Это другого склада фильмы. Такое не сделаешь на мобильном телефоне.

– Почему вы снимали в Грузии?

В Грузии в лицах есть та самая архаика. Если правильно с ней работать, ее можно найти. В Мексике, в Чили есть в лицах что-то святое, то, что искали старые художники. Это можно найти сейчас и в Грузии.

Знаю, что вы очень требовательно относитесь к выбору актеров. Когда снимали "Другое небо", долго искали, и в результате на роль таджикского мигранта пригласили тунисского актера Хабиба Буфареса. Как проходил кастинг для "Преступного человека"?

Все наши герои – такие люди, как во времена Робин Гуда

Очень сложный был кастинг. По фотографии, внешне человек подходит, но, как только начинает двигаться, он исчезает, в мимике уничтожается. Более того, это невозможно узнать на видеопробе. Все актеры, даже третьестепенные, проходили эти пробы. В итоге мы поняли, что принцип это не внешнее подобие, а нужно искать в драматических зонах людей, в жизни которых происходят события, которые в наших жизнях редко происходят. Я все время вспоминаю потрясающие слова уже сошедшего с ума Гельдерлина, запись в доме Циммера, ему 28 лет: "Что это в моей жизни уже не происходит событий?" Эти события что-то рисуют на лице человека. На самом деле все наши герои такие люди, как во времена Робин Гуда.
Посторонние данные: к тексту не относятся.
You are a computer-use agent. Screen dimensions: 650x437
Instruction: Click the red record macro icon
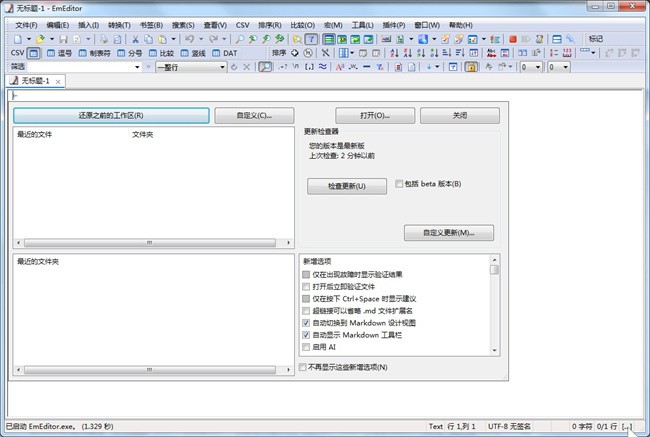[512, 39]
Все разбойники имели драматическую сущность. Это люди с рынков. Я сейчас не хочу рассказывать об этом, но после фильма один из актеров совершил преступление.

– Все актеры непрофессиональные?

Профессиональная актриса одна, Наталия Джугели, которая играет жену убийцы рабочего. Все остальные не профессиональные актеры.

– В том числе из цыганского табора...

В кошке и в морском льве разное время. Вот ровно так же и в людях

Даже в Грузии найти такое лицо, как у этой цыганки, невозможно. Это же не в лице дело, дело во времени. Это другое время, это ренессанс. Можно сказать, что в разных животных течет разная темпоральность. Например, в кошке и в морском льве разное время. Вот ровно так же и в людях. Это время сегодня вообще невозможно найти. Может быть, где-нибудь в первобытных племенах. Вот это я и ищу.

– Раз мы вспомнили вдову шахтера, вспомним и "Смерть рабочего", фильм Главоггера.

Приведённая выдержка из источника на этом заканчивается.